Abstract:
Strongly determined that for true planning and right decision in the economic markets circle the standard (classical) economic theory is not enough. Not infrequently economic forecasting according to classical theory, in the circle of markets, founds, enterprises relatively to results is not profitable and expected. For right prognosis and decision making is necessary to use behavioral theory. Some theory and methods for scientific research may be similar, and representative for all investigations. There are numerous similarities and differences in these theories according to institutions, methods and theory aspects. The behavioral theory refers to psychological and human behavioral algorithms, some biases, emotional filters, heuristic, farming and emotional concepts. Analyzing these factors open the way to more accurate and exact analysis. Behavioral finance can be analyzed to understand different outcomes across a variety of sectors and industries when we can`t fully understand it with standard theory.

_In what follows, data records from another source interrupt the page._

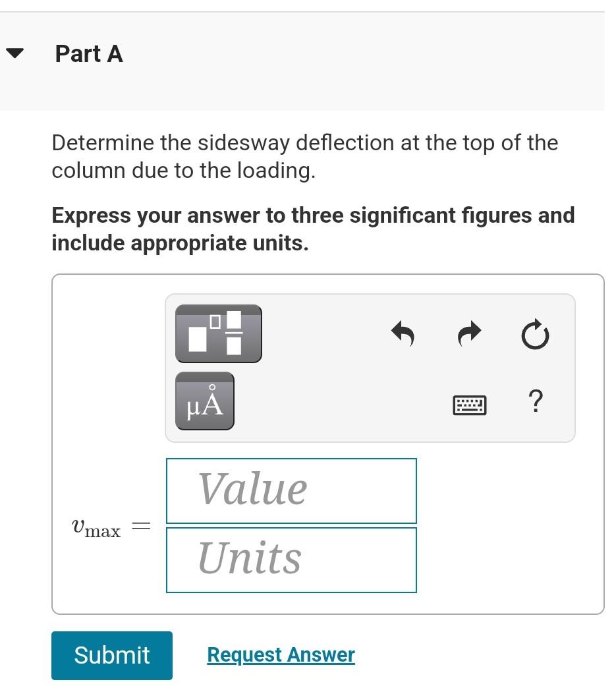Open the equation template palette
616x688 pixels.
tap(218, 333)
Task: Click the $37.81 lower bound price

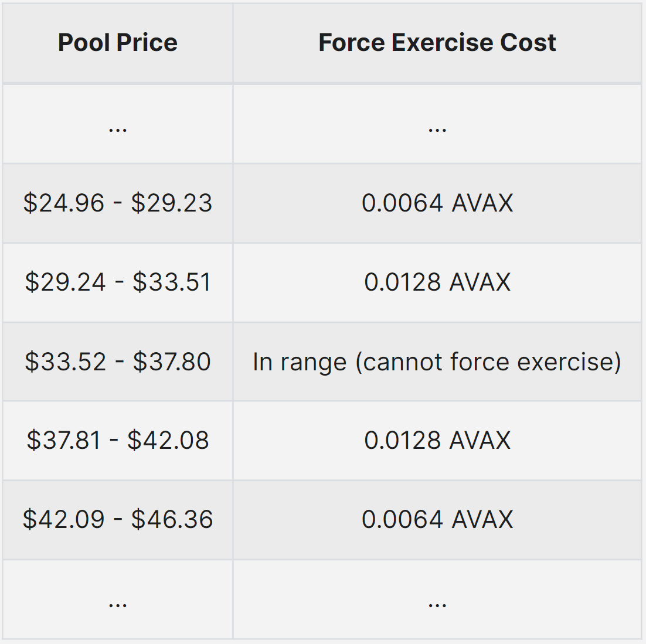Action: pos(63,441)
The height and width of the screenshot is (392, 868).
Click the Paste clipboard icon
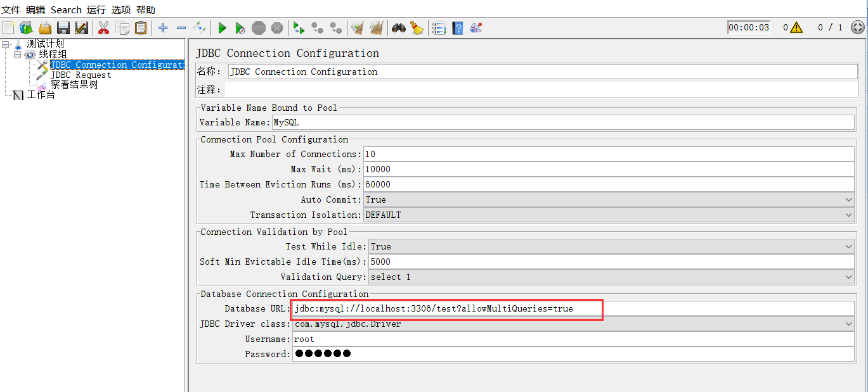140,28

During the time appears a lot of schools of thoughts about human behavior, wishes and irrationality created with emotions, emphasized changing irrationality according to age, social status, gender, even wealth and level of educations. Recognized that these factors are interrelated, and this relating create biases, that could use like axioms for behavior understanding, and create representative sample for different environments (markets, companies etc.), and countries (low or high developed) where presented low level of shadow economy or even extremely high, all justified with number of variables. Methods. Classification, Analytic-Synthetic, Historical-Logical, Modeling, Systematization.